焦る気持ちを落ち着けて、ハリアーをストレージに収納して、隠密系スキル全開でその場から逃げだした。国境とは反対側から何食わぬ顔で街に入って、冒険者ギルドを探しにいった。
「今回はマジで焦ったわ。飛行中の速度そのままとかヤバすぎるだろ。何かに使えそうだけど、とりあえず反省だな」
反省しながら歩いていると、冒険者ギルドを見つけたので入る。カウンターにいる受付嬢さんに、女神の戦士の情報を求めた。
「そちらなら金貨10枚ですね」
「現在地の情報を知りたい。是非とも一目だけでも見てみたくてね」
カウンターに金貨10枚を置きながら、それっぽい理由を言ってみる。三人も消えたわけだし、警戒されないようにしている。ちなみに新島の時も、『探さないで下さい。修行の旅に出ます』と書き置きを置いてある。筆跡は俺のだけどね。
それでもいつかは調査が入って、俺まで辿り着くかもしれない。俺の知らない方法で、スキルや魔法を使った捜査とか探知とかあるかもしれないし。
「女神の戦士様方の現在地は、一つ隣の街になりますね。待っていたらもうすぐこの街にも来ますよ」
「各地で魔物を討伐しながら移動してるって聞いたけど、ナカイシ王国に向かってるのか?」
「いいえ、依頼や事件があった場所に向かってるというのが正しいですね。
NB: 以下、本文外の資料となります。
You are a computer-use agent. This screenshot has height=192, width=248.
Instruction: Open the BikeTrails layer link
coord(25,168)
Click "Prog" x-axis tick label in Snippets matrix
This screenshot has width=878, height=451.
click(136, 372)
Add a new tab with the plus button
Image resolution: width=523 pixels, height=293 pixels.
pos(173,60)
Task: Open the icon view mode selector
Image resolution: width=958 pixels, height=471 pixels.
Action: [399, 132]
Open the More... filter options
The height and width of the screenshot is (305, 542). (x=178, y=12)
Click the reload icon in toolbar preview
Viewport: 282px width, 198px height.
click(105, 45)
先程になりますが、国境に向かう街道横の森で、謎の大爆発が起こりましたのは御存知ですか?それを調査しに女神の戦士様方が来られるそうですよ」
「えっ!そ、そうなの?それは知らなかったなーあはは٠٠٠」
かなり棒読みなセリフになってしまったけど、もうその情報が伝わってるの?早くない?もしかしたら、ギルドにはそういった通信手段があるのかもしれない。今後は頭に入れて行動しよう。背中に冷や汗かいたよ。
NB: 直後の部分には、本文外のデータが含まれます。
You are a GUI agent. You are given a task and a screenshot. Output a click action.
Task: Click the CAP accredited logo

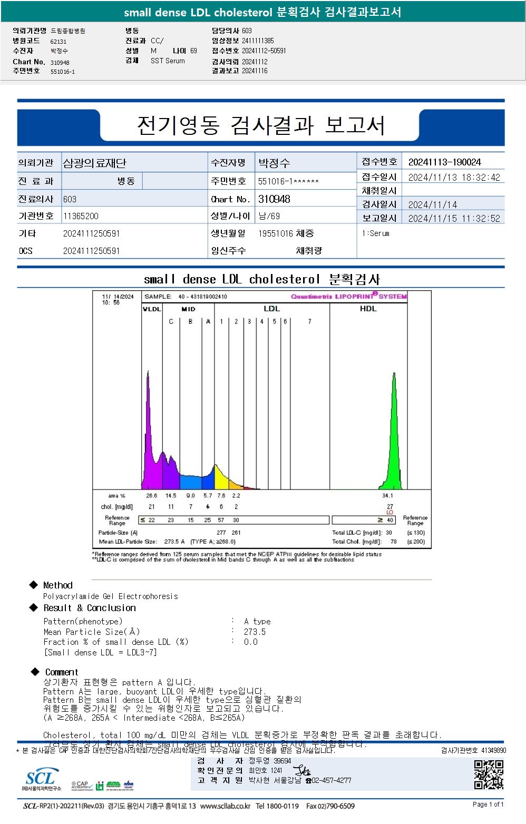pyautogui.click(x=81, y=785)
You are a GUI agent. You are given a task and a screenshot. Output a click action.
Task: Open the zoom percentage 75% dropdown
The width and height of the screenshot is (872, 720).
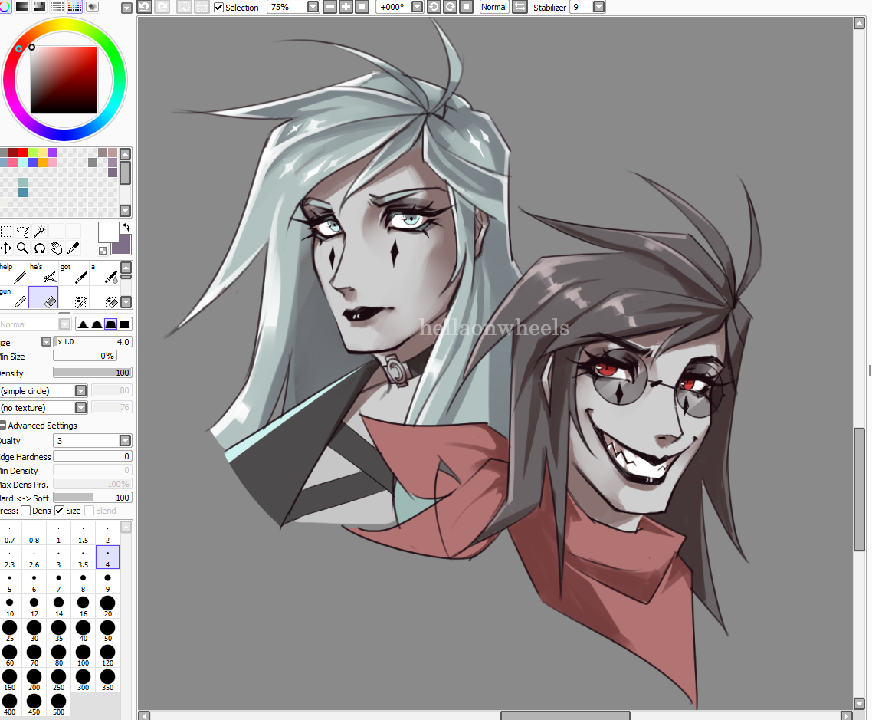(313, 7)
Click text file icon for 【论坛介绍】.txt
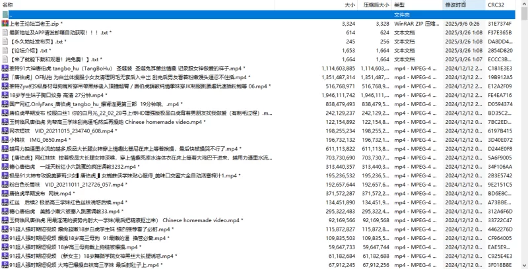 tap(5, 49)
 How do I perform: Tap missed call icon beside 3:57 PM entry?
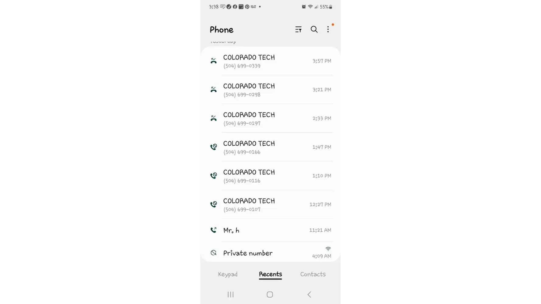pos(214,61)
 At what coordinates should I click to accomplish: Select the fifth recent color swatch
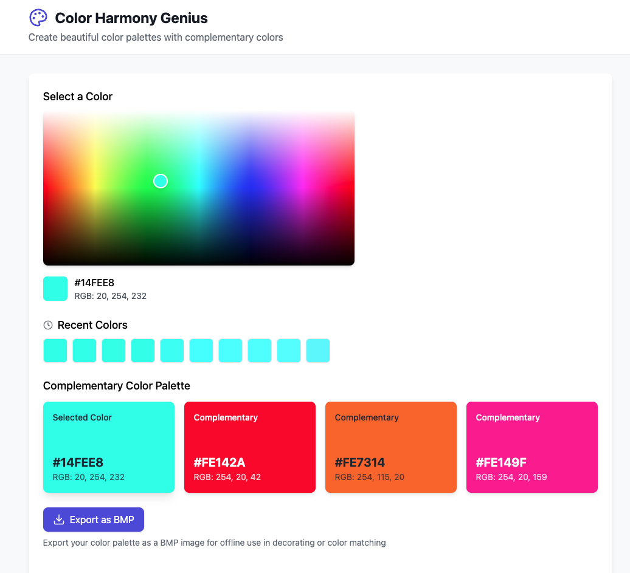pos(171,350)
受付嬢さんにお礼を言ってギルドを出た。近くの宿を確保して、部屋に入るとドッと疲れが出た。今日は厄日だな。あまり下手な行動はとらないようにして、クラスメイトがこの街に来るのを待つことにした。
まだ日が高いので街の外に出て、乱獲したビッグバードの解体をしていった。30匹の解体が終わる頃には夕方になっていたので、自宅へと転移した。